Employees were informed about bundle implementations, and feedback was made on bundle adjustment rates and CLABSI rates in addition to educational programmes. The educational programme was provided weekly in the first six months and monthly by the bundle team, which included an infection-control nurse and a paediatric infectious disease specialist. Educational sessions were provided to all healthcare workers in the haematology-oncology ward regarding the bundle implementations for CLABSI prevention described above. Compliance with the bundle was observed by supervisor nurses and recorded in the checklist forms. The study period, prospective and active surveillance for CLABSI rates, and the monitoring of compliance with the bundle components were performed by the bundle team weekly.

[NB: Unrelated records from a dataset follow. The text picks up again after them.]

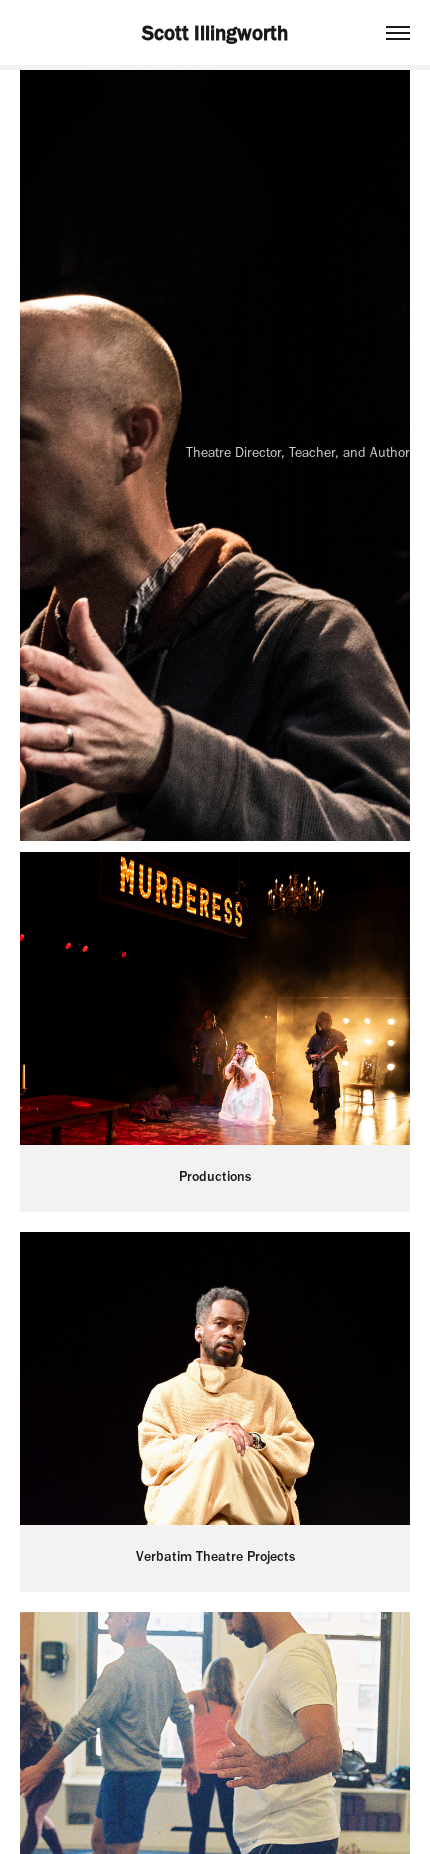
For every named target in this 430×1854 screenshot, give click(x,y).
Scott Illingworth (215, 32)
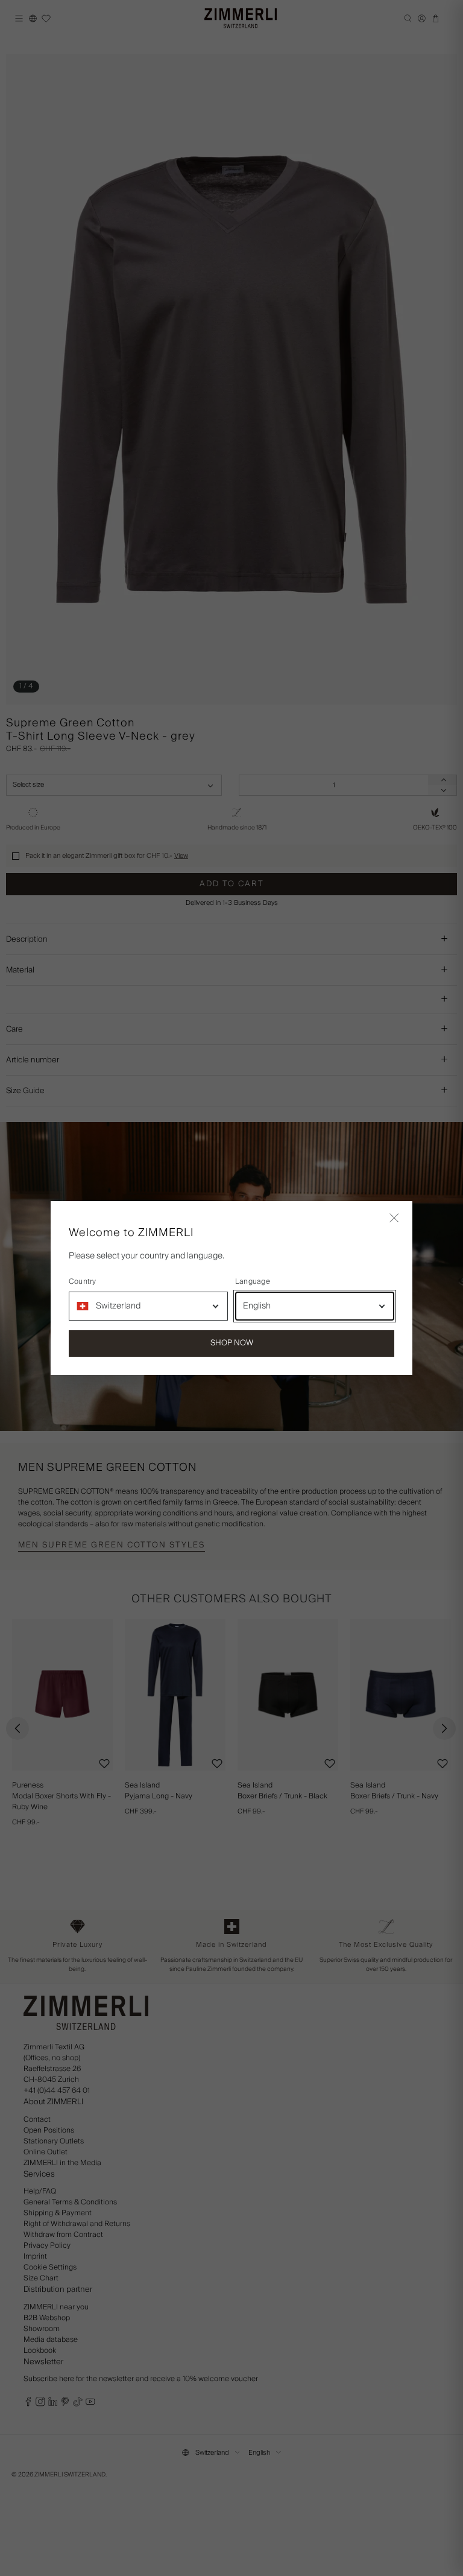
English (257, 1306)
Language (252, 1282)
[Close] (394, 1219)
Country (82, 1282)
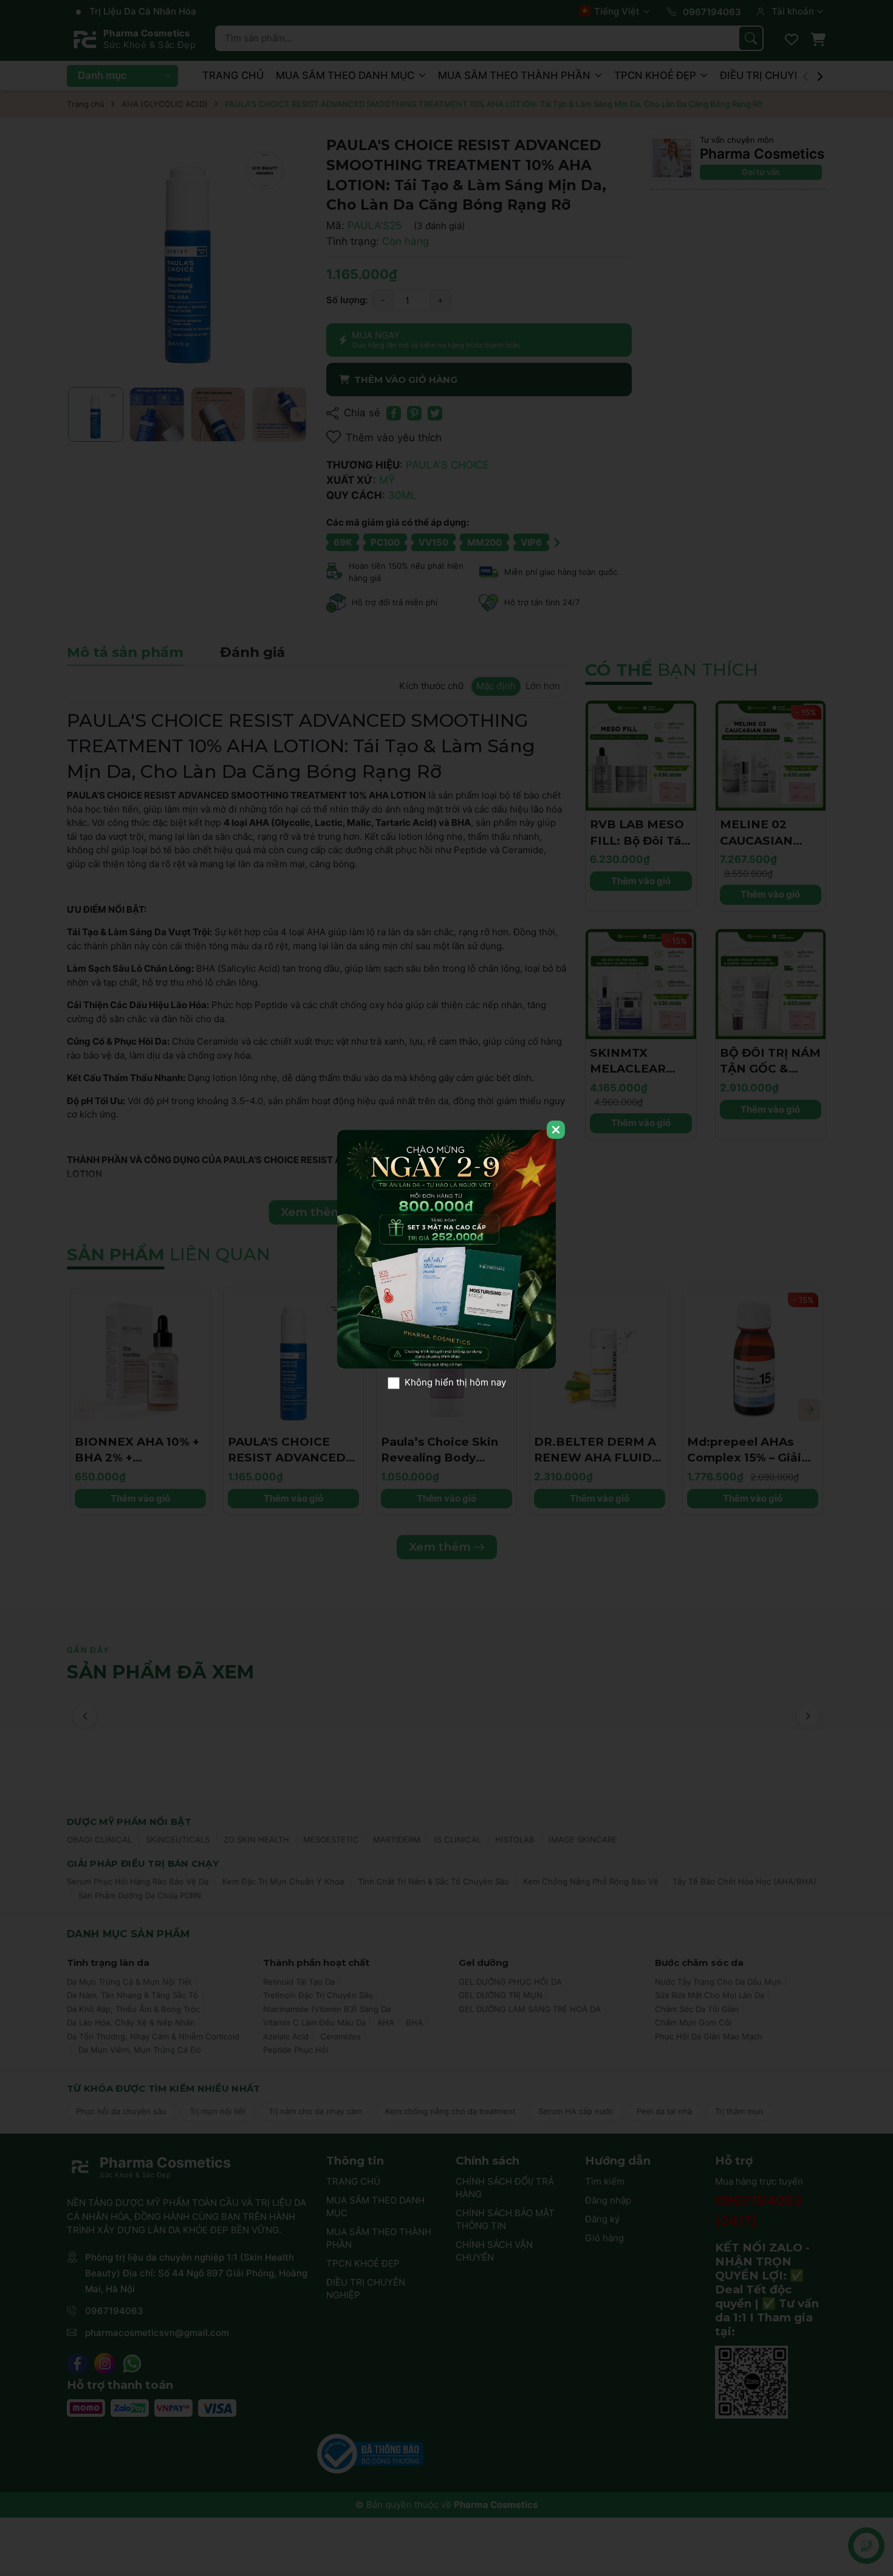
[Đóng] (556, 1130)
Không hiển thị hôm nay (455, 1383)
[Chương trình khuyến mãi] (446, 1249)
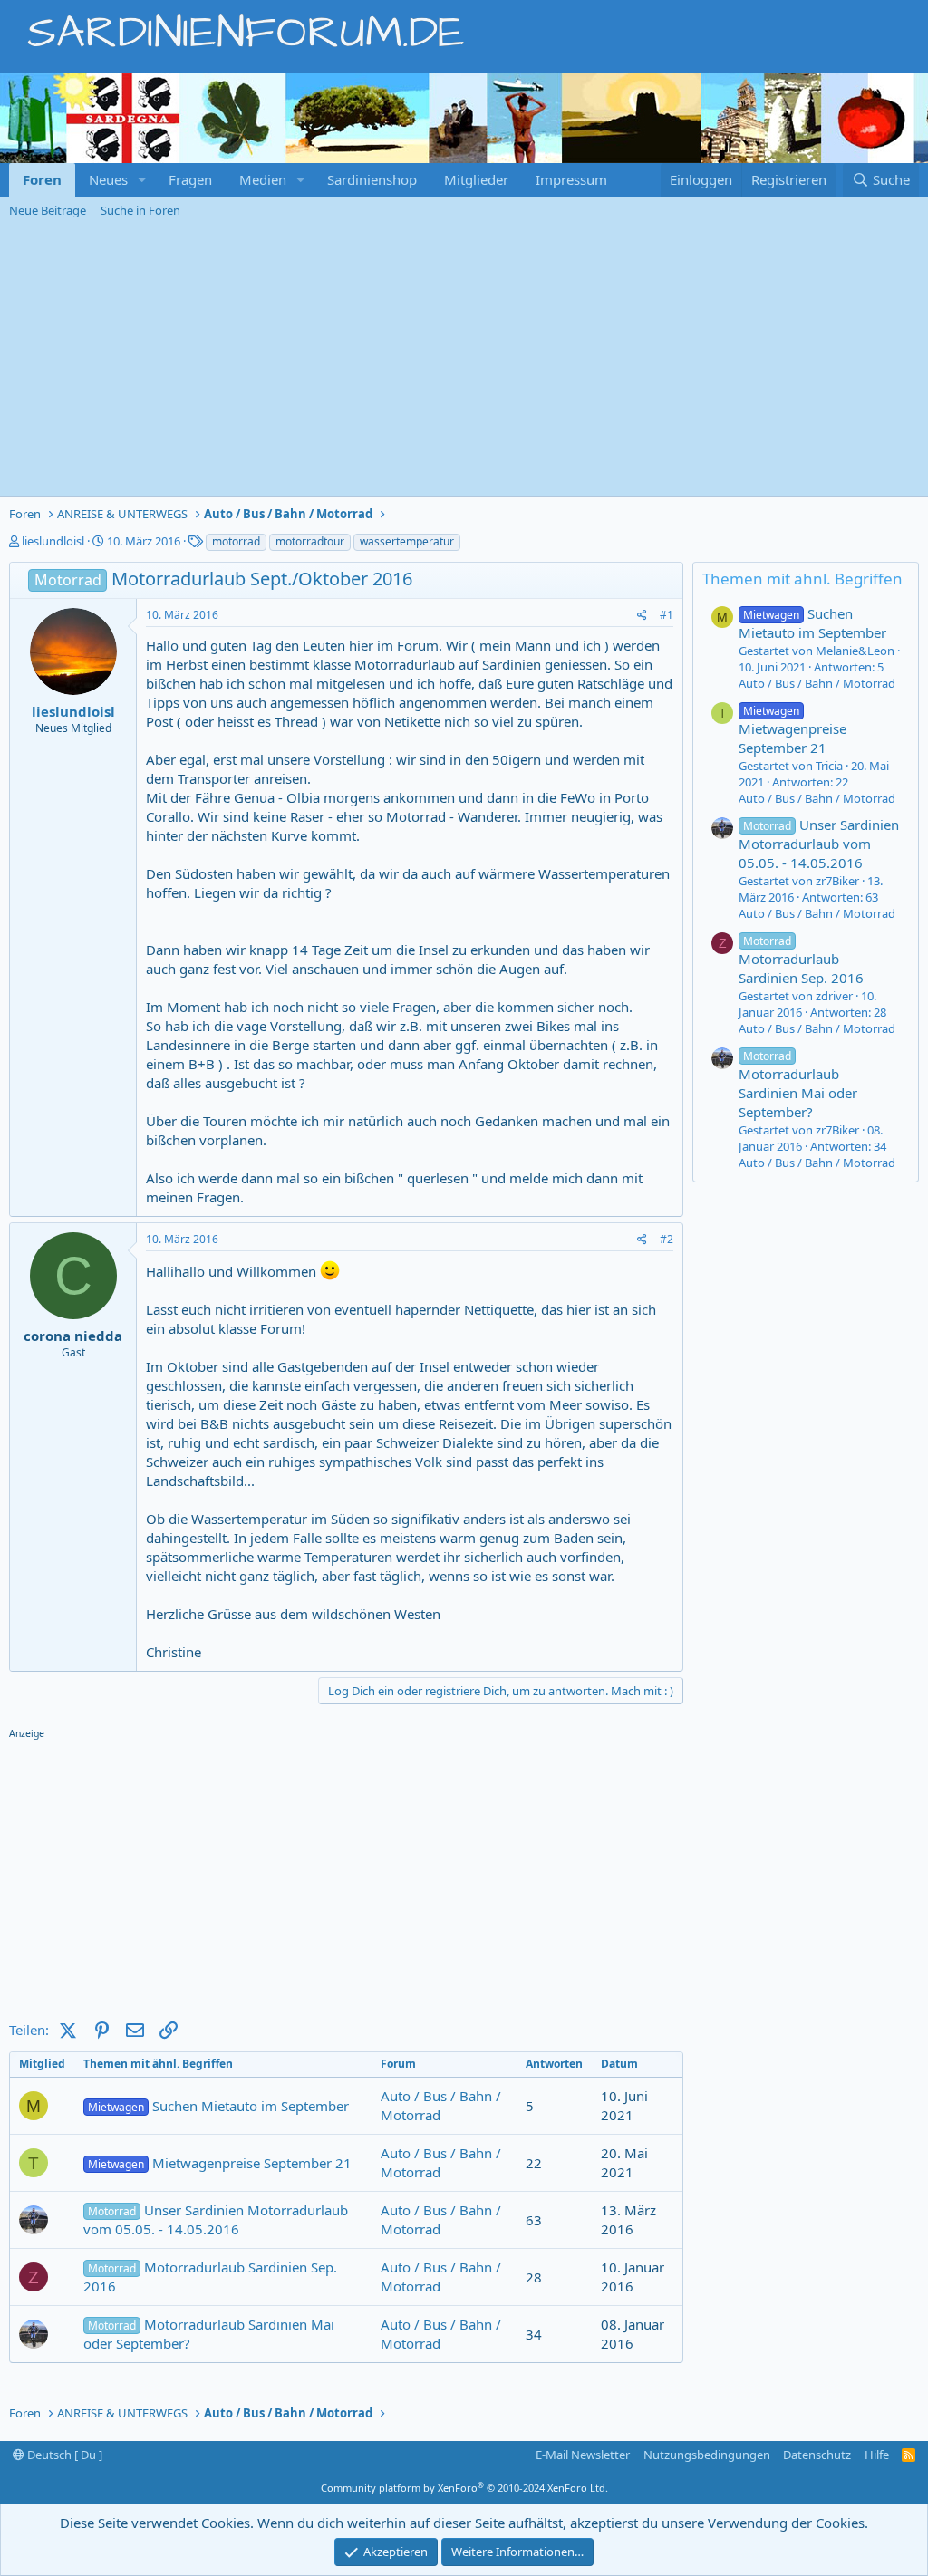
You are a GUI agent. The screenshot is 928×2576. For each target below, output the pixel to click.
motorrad (236, 541)
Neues (108, 179)
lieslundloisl (53, 541)
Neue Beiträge (47, 210)
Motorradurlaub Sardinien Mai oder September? (208, 2333)
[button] (142, 180)
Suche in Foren (140, 210)
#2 (666, 1239)
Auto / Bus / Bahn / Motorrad (817, 683)
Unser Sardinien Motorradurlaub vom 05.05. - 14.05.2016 (215, 2219)
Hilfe (877, 2454)
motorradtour (310, 541)
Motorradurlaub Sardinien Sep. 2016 (210, 2276)
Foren (42, 179)
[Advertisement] (464, 360)
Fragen (190, 179)
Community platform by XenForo (464, 2487)
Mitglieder (476, 179)
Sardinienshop (372, 179)
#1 (666, 614)
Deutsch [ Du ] (63, 2454)
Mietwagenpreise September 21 (220, 2163)
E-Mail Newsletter (583, 2454)
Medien (262, 179)
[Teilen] (642, 615)
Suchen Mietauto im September (218, 2106)
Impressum (571, 179)
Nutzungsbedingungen (706, 2454)
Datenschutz (817, 2454)
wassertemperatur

Cost-analysis and statistics:
Demographic and clinical features with hospital costs and length of stay were retrospectively retrieved from the medical files and computerized hospital system. Direct medical care cost items were calculated with the hospital perspective using a combination of micro-costing technique (resource-based accounting method) and hospital list data. The direct medical costs mainly included charges for inpatient, laboratory, imaging, antimicrobial drugs, and other medications, plus operation costs for the removal of the ports if required. Attributable length of stay for hospital admission was considered as the span of days for the treatment of CLABSI. The investigators recorded the costs first in Turkish Lira (TL) and converted them to USD ($), using the average exchange rate between TL to USD currency between 1 August 2011 to 31 July 2017 (1TL=0.4484 $) (22). During the study, we did apply equal discounting of costs and health effects, which was supported by Weinstein and Stason's consistency thesis (23) and "time neutrality" by Lipscomb et al. (24). The investigators did track the costs and outcomes during the patients stay in the haematology-oncology department.
Descriptive analysis of the data was carried out by using the IBM SPSS Statistics 17.0 programme (IBM Corporation, Armonk, NY, USA). The numbers of CLABSI per day was calculated for each group. The rate of infections in two different populations was compared with the Poisson 95% confidence interval in each bundle group, and the relative risk reduction between groups was calculated and given as percentages. The relative risk reduction rate was also calculated to compare the risks for every two groups, with a 95% confidence interval for the incidence rate. The statistical analysis was performed using Medcalc v 11.6 (Ostend Belgium).
This study was approved by the local ethical committee and the institutional review board of Dr. Behçet Uz Children's Training and Research Hospital.